Os dados são coletados a um ritmo de, aproximadamente, 700 vezes por segundo, processados por computadores a bordo da Estação Espacial Internacional e encaminhados por satélites da Nasa ao centro de controle do experimento, localizado no CERN.
“O centro de controle do experimento, que controla o AMS-02 remotamente, funciona 24 horas, durante todos os dias do ano, porque o detector capta e transfere dados para a Terra ininterruptamente”, disse Vecchi.
De acordo com a pesquisadora, a razão de enviar o detector para o espaço foi possibilitar a medição de raios cósmicos antes de as partículas interagirem com a atmosfera.
Dessa forma, é possível ter acesso à composição dos raios cósmicos e estudar a antimatéria, uma vez que o campo magnético produzido pelo detector permite distinguir cargas positivas e negativas.
“O AMS-02 pode identificar prótons, núcleos de hélio, elétrons, pósitrons, antiprótons e núcleos mais pesados nos raios cósmicos”, afirmou.
Já existem observatórios terrestres de raios cósmicos, como o Pierre Auger – o maior observatório de raios cósmicos em operação no mundo, instalado em Malargüe, na província de Mendoza, na Argentina, a 1,1 mil quilômetros de Buenos Aires (Saiba mais sobre o Observatório Pierre Auger em agencia.fapesp.br/20954).
Os detectores do Pierre Auger, contudo, detectam partículas secundárias, que foram produzidas na interação dos raios cósmicos com a atmosfera, com energias maiores do que as detectadas pelo AMS-02, de 1020 (cem bilhões de bilhões) de elétrons-volts (eV).

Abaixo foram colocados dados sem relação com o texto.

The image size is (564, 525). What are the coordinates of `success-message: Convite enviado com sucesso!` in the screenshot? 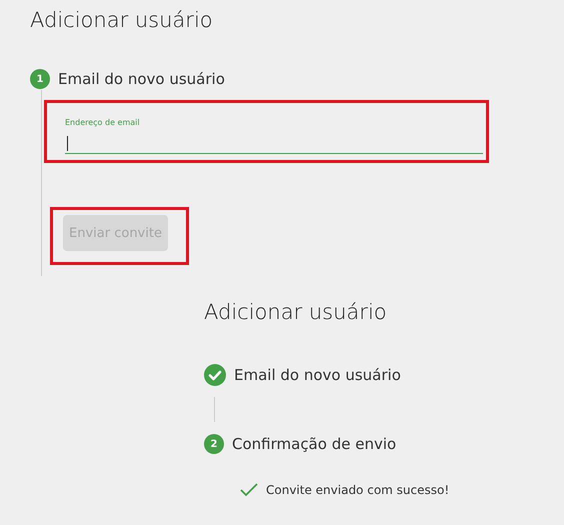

“Os objetivos científicos do AMS-02 e do Observatório Pierre Auger são diferentes, mas complementares”, avaliou Vecchi.
“Acreditamos que os raios cósmicos detectados pelo AMS-02 são, provavelmente, de origem galáctica. Já para estudar raios cósmicos produzidos em fontes que estão fora da nossa galáxia, com energias maiores, precisamos de detectores maiores que estão na Terra, como os do Observatório Pierre Auger”, comparou.
A pesquisadora italiana é membro da colaboração AMS-02 desde 2011, quando realizava um pós-doutorado no CERN, na Suíça.